* The judge spent quite a bit of time talking about “credibility” of the federal defendants. She devotes an entire section to the topic. Here’s some of it…
With respect to this footage, Defendants specifically directed the Court to certain videos and timestamps “to aid the Court in its review of those videos.” Presumably, these portions of the videos would be Defendants’ best evidence to demonstrate that agents acted in line with the Constitution, federal laws, and the agencies’ own policies on use of force when engaging with protesters, the press, and religious practitioners. But a review of them shows the opposite—supporting Plaintiffs’ claims and undermining all of Defendants’ claims that their actions toward protesters, the press, and religious practitioners have been, as Bovino has stated, “more than exemplary.” The Court is mindful of the fact that, as Supervisory Border Patrol Agent Kristopher Hewson testified at the preliminary injunction hearing, BWC footage does not always reveal all the circumstances that agents face in the field. But given the extent of the footage in this case, submitted by both sides, the Court finds that, in many cases, video footage “evaporate[s] any factual disputes that would otherwise exist.”
For example, Defendants directed the Court to two videos of agents outside the Broadview facility the evening of September 19, 2025. In those videos, agents stand behind a fence preparing to leave the facility’s gates and disperse what Defendants described as an unruly mob. The cene appears quiet as the gate opens, revealing a line of protesters standing in the street holding signs.
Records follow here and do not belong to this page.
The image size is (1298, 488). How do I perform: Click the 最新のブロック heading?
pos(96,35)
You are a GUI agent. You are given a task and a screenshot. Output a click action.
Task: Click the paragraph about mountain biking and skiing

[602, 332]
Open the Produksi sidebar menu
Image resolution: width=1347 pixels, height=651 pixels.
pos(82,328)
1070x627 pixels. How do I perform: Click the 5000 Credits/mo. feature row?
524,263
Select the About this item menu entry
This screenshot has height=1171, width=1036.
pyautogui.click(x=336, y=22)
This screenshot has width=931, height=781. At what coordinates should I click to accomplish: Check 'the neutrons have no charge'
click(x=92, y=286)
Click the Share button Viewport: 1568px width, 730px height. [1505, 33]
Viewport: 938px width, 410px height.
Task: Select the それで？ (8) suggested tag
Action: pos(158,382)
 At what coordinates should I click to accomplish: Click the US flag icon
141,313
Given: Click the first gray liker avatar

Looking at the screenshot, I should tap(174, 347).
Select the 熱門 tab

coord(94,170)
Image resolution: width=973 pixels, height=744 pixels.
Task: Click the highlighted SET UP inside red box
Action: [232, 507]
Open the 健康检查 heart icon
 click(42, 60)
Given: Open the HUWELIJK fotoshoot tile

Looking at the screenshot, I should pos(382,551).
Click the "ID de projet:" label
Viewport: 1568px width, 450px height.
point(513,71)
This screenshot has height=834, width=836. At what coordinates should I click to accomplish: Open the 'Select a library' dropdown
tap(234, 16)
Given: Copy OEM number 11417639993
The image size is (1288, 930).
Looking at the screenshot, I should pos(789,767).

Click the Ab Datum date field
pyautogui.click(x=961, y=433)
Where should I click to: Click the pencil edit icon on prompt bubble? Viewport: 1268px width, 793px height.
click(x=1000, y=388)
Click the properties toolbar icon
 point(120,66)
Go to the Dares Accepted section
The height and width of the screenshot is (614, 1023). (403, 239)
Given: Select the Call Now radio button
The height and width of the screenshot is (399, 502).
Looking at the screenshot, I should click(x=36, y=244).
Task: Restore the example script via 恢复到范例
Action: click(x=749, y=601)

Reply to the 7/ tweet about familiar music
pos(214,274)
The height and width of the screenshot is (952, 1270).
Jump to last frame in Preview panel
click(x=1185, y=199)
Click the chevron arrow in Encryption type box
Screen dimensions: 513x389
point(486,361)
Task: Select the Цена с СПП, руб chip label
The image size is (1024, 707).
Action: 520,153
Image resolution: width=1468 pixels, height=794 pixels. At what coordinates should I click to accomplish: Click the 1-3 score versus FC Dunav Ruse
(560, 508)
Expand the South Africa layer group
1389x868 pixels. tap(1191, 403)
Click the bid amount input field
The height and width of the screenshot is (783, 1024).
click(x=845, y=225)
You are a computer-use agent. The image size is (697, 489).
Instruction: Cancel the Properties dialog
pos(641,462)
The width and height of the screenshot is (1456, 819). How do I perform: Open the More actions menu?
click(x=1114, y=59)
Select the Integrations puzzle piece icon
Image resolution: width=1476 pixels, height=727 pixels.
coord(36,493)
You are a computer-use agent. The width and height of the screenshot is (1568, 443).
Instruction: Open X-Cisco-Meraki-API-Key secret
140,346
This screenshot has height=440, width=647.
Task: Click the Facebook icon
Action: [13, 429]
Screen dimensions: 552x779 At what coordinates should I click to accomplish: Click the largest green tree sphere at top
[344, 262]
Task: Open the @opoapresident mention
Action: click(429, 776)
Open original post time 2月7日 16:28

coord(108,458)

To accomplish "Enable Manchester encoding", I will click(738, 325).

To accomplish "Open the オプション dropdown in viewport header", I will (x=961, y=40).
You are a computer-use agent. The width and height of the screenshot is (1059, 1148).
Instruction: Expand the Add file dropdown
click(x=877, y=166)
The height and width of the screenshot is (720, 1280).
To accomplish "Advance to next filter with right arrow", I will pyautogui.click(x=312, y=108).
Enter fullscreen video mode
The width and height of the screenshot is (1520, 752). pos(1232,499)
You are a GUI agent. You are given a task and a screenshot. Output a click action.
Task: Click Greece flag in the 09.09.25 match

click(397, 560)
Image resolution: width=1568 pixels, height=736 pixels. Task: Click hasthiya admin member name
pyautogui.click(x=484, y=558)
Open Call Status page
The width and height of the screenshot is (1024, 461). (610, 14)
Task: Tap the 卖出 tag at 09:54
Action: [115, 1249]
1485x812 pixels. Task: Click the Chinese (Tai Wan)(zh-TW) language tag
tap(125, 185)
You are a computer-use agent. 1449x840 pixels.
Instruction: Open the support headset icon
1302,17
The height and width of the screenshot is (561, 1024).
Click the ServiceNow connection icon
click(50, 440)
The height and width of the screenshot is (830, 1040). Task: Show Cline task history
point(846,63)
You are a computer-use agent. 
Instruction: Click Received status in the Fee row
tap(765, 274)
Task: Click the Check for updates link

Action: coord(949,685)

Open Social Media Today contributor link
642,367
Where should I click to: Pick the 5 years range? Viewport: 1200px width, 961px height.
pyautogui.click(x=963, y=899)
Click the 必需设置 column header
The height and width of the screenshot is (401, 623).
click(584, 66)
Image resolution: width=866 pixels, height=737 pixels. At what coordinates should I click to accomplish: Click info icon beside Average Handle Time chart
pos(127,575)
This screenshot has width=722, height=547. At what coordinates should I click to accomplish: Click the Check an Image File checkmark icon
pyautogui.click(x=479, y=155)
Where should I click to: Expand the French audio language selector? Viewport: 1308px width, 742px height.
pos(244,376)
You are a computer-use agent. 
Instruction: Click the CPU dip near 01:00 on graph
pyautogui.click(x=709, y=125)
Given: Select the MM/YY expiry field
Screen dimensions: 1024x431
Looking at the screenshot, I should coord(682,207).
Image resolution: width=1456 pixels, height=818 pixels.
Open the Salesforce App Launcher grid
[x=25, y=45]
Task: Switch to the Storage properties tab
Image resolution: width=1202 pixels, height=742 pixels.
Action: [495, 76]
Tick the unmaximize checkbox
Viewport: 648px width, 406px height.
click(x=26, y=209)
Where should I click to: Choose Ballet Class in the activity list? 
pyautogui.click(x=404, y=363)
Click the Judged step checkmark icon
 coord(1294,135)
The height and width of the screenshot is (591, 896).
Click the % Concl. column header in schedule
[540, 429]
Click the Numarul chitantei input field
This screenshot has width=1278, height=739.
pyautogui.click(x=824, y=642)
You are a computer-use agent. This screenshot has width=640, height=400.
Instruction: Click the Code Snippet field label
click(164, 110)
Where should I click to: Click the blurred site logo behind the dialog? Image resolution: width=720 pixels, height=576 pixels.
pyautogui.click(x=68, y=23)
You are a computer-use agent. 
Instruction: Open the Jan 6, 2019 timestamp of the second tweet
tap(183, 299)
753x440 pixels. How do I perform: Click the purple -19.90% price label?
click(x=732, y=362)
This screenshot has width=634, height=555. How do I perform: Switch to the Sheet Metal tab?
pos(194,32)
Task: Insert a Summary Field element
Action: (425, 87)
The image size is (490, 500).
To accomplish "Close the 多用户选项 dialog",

Almost immediately and without warning, agents lob flashbang grenades, tear gas, and pepper balls at the protesters, stating, “f*ck yea!”, as they do so, and the crowd scatters. This video disproves Defendants’ contentions that protesters were the ones shooting off fireworks, refusing orders, and acting violently so as to justify the agents’ use of force. … see also Axon_Body_4_Video_2025-09-27_2135_D01A37583 at 1:33:52–1:34:06 (agents admitting that explosions on September 27 were not “fireworks” shot off by protesters but rather “flashbangs”).
On September 26, 2025, video from an agent’s BWC shows a line of agents standing at least thirty feet away from protesters outside the Broadview facility on Harvard Street. … see also Doc. 172-11 at 8 (“[T]he crowd [ ] was approximately 30-40 feet away.”). Despite this distance, the agents start yelling “move back, move back” to the protesters and then shoot pepper balls and tear gas at them without any apparent justification. \While the agent wrote in his use of force report that protesters were “becoming increasingly hostile,” Doc. 172-11 at 7, the BWC video shows that the protesters were simply standing there when agents first deployed any force.
Defendants also highlighted an October 3, 2025 video, presumably to show that agents driving the streets faced constant danger from cars ramming them on purpose. But instead of leaving this impression, the video, which almost entirely consists of a view of the back seat of the car and some dialogue about how the agent’s “body cam is on” and he is “still recording,” suggests that the agent drove erratically and brake-checked other motorists in an attempt to force accidents that agents could then use as justifications for deploying force. This also calls into question Hewson’s testimony that motorists have rammed into agents every day during the operation. On October 4, 2025, in Brighton Park, Defendants directed the Court to BWC footage of an agent pushing a protester to the ground, with tear gas and pepper balls released thereafter The footage shows the agents allowing the protester they had tackled to the ground to stand up and then tackling him again, kneeling on his head or neck. Only after agents threw tear gas and pepper balls and pushed the protester to the ground did other protesters throw some bottles of water at the agents, which cannot support the agents’ use of force.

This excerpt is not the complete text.